Distance Between Matrices

  • The distance between matrices A and B can be defined using norms:
    • d(A,B) = ||A - B||

Relationship Between Norms and Metrics

  • A norm induces a metric via d(x,y) = ||x - y||
  • A metric does not always induce a norm

Answers to Interview Questions

Vectors

  1. Geometric interpretation of dot product: The dot product a·b = |a||b|cos(θ) represents the product of the length of one vector and the length of the projection of the other vector onto it. It also represents the amount of "overlap" between two vectors.

  2. Vector v of unit length with maximum dot product with u: The unit vector v = u/||u|| maximizes the dot product, as by Cauchy-Schwarz, u·v ≤ ||u||·||v|| with equality when vectors are parallel.

  3. Outer product of a = [3, 2, 1] and b = [-1, 0, 1]: a^T b = [ [3(-1), 3(0), 3(1)], [2(-1), 2(0), 2(1)], [1(-1), 1(0), 1(1)] ] = [ [-3, 0, 3], [-2, 0, 2], [-1, 0, 1] ]

  4. Usefulness of outer product in ML:

    • Constructing covariance matrices
    • Low-rank matrix approximations
    • Neural network weight updates (e.g., in Hebbian learning)
    • Creating attention mechanisms in transformers (queries ⊗ keys)
  5. Linearly independent vectors: Two vectors are linearly independent if neither can be expressed as a scalar multiple of the other. Geometrically, they don't lie on the same line through the origin.

  6. Checking if two sets of vectors share the same basis: First compute the span of each set (via row reduction to find basis). Then check if span(A) = span(B) by verifying each basis vector of A can be expressed as a linear combination of basis vectors of B and vice versa.

  7. Dimension of span of n vectors in d dimensions: The dimension is at most min(n, d) and equals the rank of the matrix formed by these vectors as columns.

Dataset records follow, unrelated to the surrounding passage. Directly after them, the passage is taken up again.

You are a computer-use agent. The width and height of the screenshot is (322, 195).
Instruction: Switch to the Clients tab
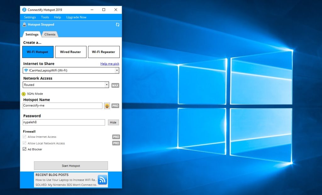(50, 35)
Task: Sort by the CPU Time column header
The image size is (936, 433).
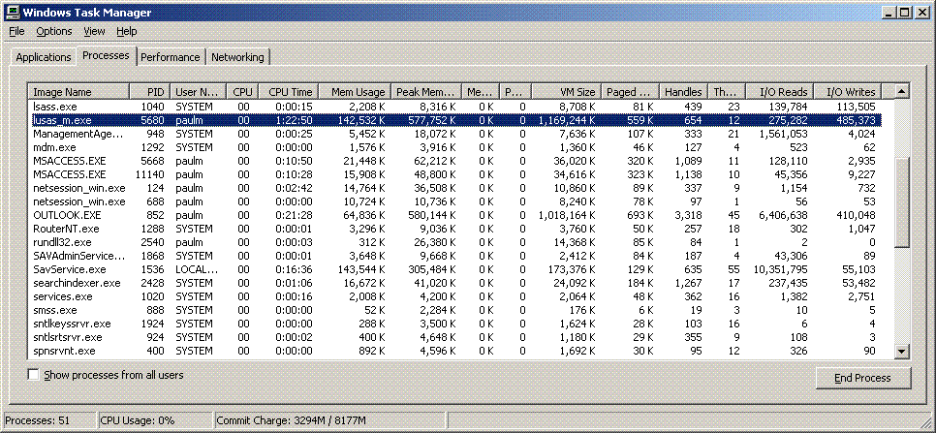Action: tap(290, 91)
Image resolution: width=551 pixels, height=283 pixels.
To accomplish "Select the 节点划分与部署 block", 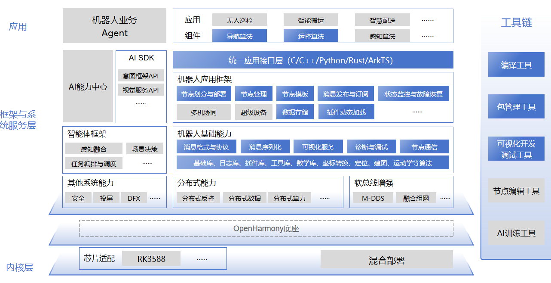I will (x=204, y=93).
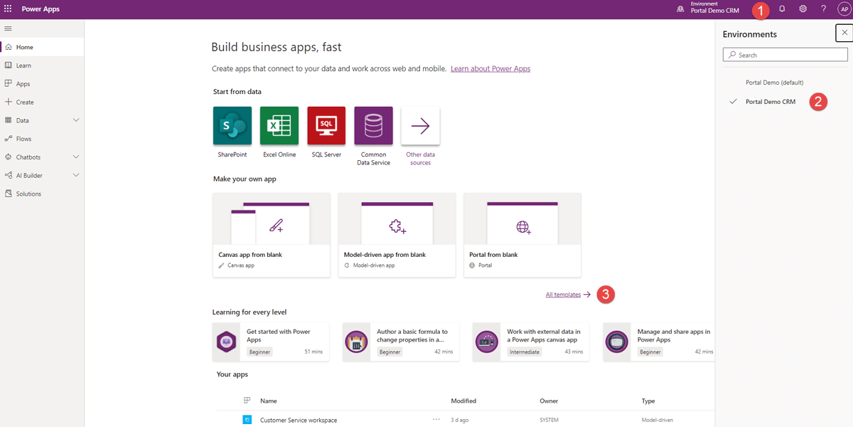
Task: Open the help question mark icon
Action: (x=823, y=9)
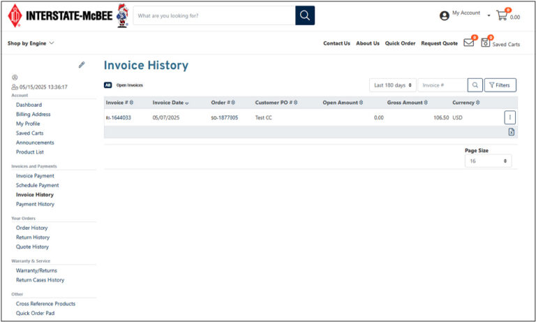Click the Filters button
This screenshot has width=536, height=322.
click(x=500, y=85)
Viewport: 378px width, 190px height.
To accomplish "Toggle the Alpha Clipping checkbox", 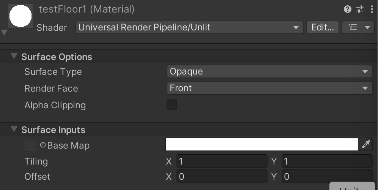I will (172, 105).
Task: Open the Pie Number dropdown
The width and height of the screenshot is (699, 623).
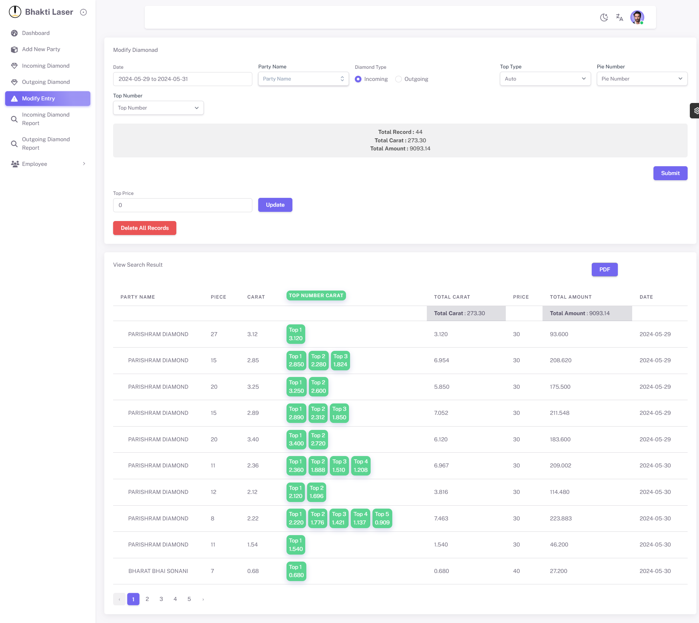Action: [642, 79]
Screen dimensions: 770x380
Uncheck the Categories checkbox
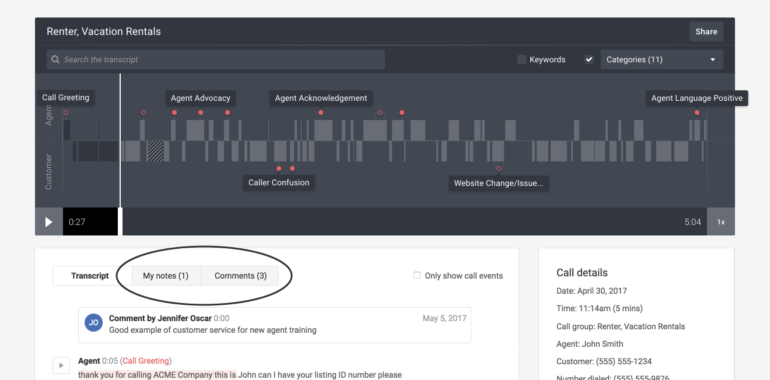[589, 59]
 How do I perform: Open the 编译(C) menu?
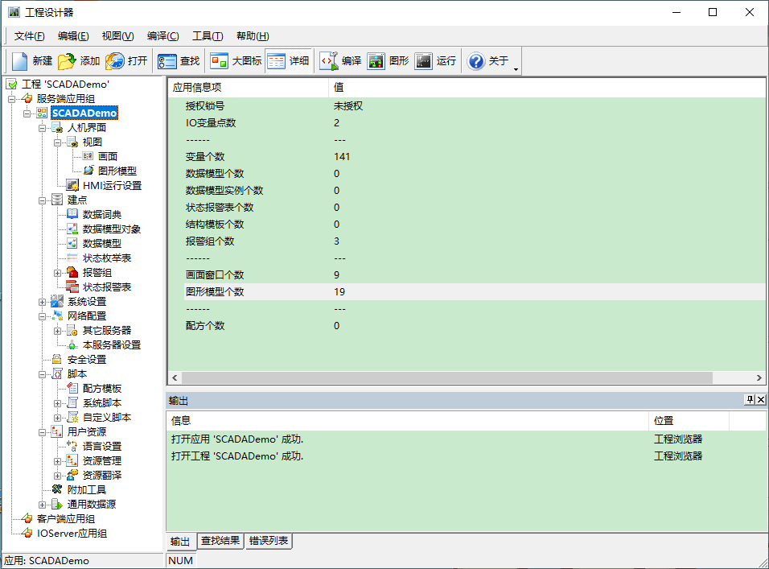tap(162, 36)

  8. Norms and different types: A norm is a function that assigns a non-negative length to vectors satisfying:

    • L0 "norm": Count of non-zero elements (not actually a norm)
    • L1 norm: Sum of absolute values (Manhattan distance)
    • L2 norm: Euclidean distance (sqrt of sum of squares)
    • L∞ norm: Maximum absolute value among all elements
  9. Norm vs metric difference:

    • A norm measures vector length from the origin
    • A metric measures distance between two points
    • Given a norm ||·||, we can make a metric d(x,y) = ||x-y||
    • Given a metric, we can make a norm only if the metric is translation-invariant

Matrices

  1. Matrices as linear transformations: Matrices represent linear transformations because matrix multiplication preserves vector addition and scalar multiplication: A(αu + βv) = αAu + βAv.

  2. Matrix inverse:

    • The inverse A^(-1) is such that A·A^(-1) = A^(-1)·A = I
    • Only square matrices with non-zero determinant have inverses
    • When it exists, the inverse is always unique
  3. Determinant representation: The determinant represents the scaling factor of the volume transformation induced by the matrix. It also indicates whether the orientation is preserved (positive) or flipped (negative).

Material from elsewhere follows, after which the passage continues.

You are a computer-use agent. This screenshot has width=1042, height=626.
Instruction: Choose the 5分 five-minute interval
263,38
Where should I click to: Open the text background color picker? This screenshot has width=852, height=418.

  4. Effect of row multiplication on determinant: If we multiply a row by scalar t, the determinant is multiplied by t.

  5. Trace and determinant from eigenvalues: For a matrix with eigenvalues 3, 3, 2, -1:

    • Trace = sum of eigenvalues = 3 + 3 + 2 + (-1) = 7
    • Determinant = product of eigenvalues = 3 × 3 × 2 × (-1) = -18
  6. Determinant of the given matrix:

    [1  4  -2]
    [-1 3   2]
    [3  5  -6]
    

    Without explicitly calculating, we can use properties of determinants. One approach is to eliminate some entries through row operations, which might simplify the calculation. However, a direct calculation would be more straightforward for a 3×3 matrix.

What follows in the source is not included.